Sharifullah’s capture was highlighted by President Donald Trump during last year’s congressional joint session address, the report said. The bombing on Aug. 26, 2021 killed approximately 160 Afghans and 13 U.S. service members after a lone suicide bomber detonated an improvised explosive device near an airport entry point known as Abbey Gate.
At the close of the trial, defense attorney Lauren Rosen argued that prosecutors did not present evidence connecting Sharifullah to the attack beyond his own statements to FBI agents during hours of interrogation. Rosen told jurors that Sharifullah did not know much about what happened that day and said the government provided no explanation of how the attack unfolded beyond what investigators obtained from him, the report said.
Rosen said Sharifullah told FBI agents what he thought they wanted to hear. She pointed to the possibility that he made those statements because he was afraid of being tortured in Pakistani custody before being brought to the United States, according to the Associated Press account of her closing argument.
The prosecution, led by Justice Department prosecutor Ryan White, argued that Sharifullah played a crucial role in planning the Abbey Gate bombing and that he was involved in other attacks attributed to an Islamic State regional branch known as ISIS-K. White told the jury that Sharifullah viewed the killing as part of a routine, and the government also pointed to a connection between Sharifullah and the March 2024 Moscow concert hall attack that killed roughly 140 people.
White also said Sharifullah told a journalist he wanted to “catch and kill the crusaders” after the Sept. 11, 2001, terror attacks, the report said. Rosen countered by telling jurors they could not base a verdict on speculation, including her suggestion that militants from a Taliban offshoot could have been manning Abbey Gate and may have been involved in the attack.

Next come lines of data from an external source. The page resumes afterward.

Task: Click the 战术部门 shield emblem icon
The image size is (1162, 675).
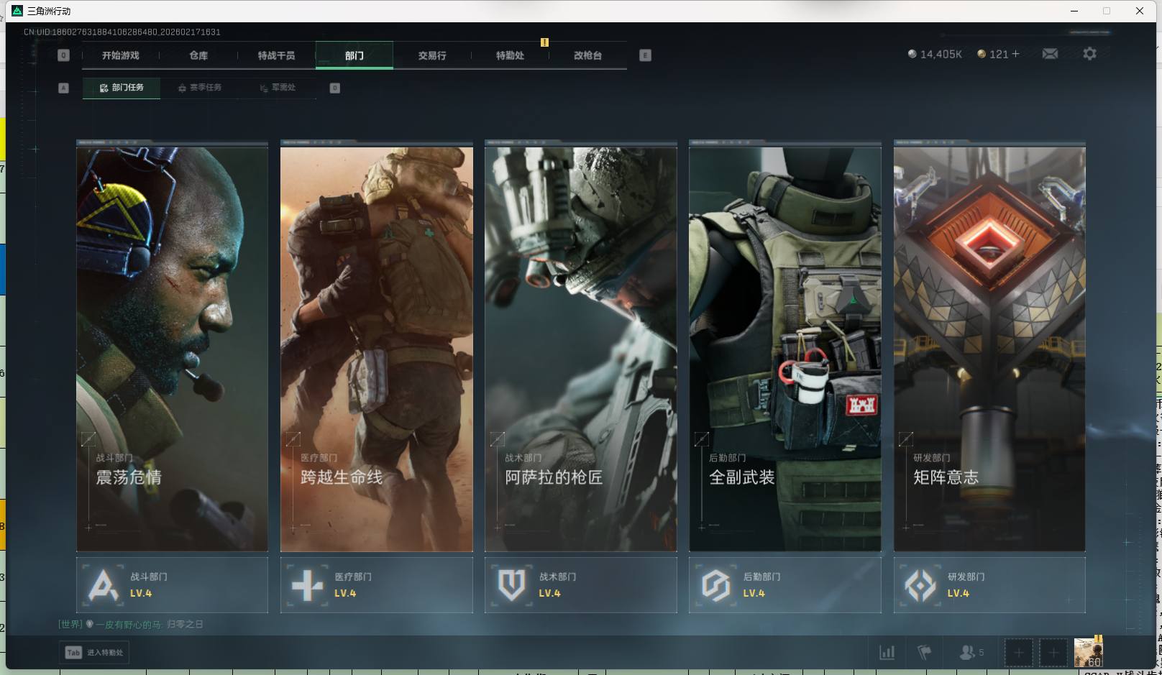Action: coord(511,585)
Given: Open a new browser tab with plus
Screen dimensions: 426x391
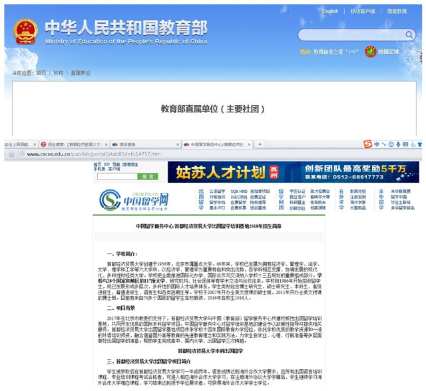Looking at the screenshot, I should pos(260,144).
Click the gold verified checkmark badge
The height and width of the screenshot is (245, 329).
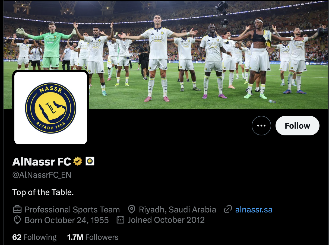tap(78, 161)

The case hinges on competing interpretations of what Sharifullah said during interrogation and how it relates to the identities and roles behind the attack. The report said a review by U.S. Central Command found the Abbey Gate bomber was Abdul Rahman al-Logari, an Islamic State militant released from an Afghan prison by the Taliban, and that an FBI affidavit said Sharifullah recognized the alleged bomber as someone he had known while incarcerated.
The report also described testimony from a former Marine who told Congress he and others spotted two possible suspects behaving suspiciously in the hours before the bombing but did not get permission to act. Central Command’s review concluded that snipers had not seen the actual bomber and that the attack was not preventable, the report said.
Sharifullah, who did not testify during the weeklong trial, is charged with one count of providing material support to a designated foreign terrorist organization resulting in death. If convicted, he faces a maximum sentence of life in prison, the report said.
The Associated Press report also tied the prosecution’s broader context to political controversy around Afghanistan policy, noting that a prosecutor assigned to the Abbey Gate case was fired last year after a right-wing commentator publicly criticized him over his work during President Joe Biden’s administration. The report said Trump, during his most recent presidential campaign, repeatedly condemned Biden for what he described as the chaotic Afghanistan withdrawal and blamed Biden for the Abbey Gate attack.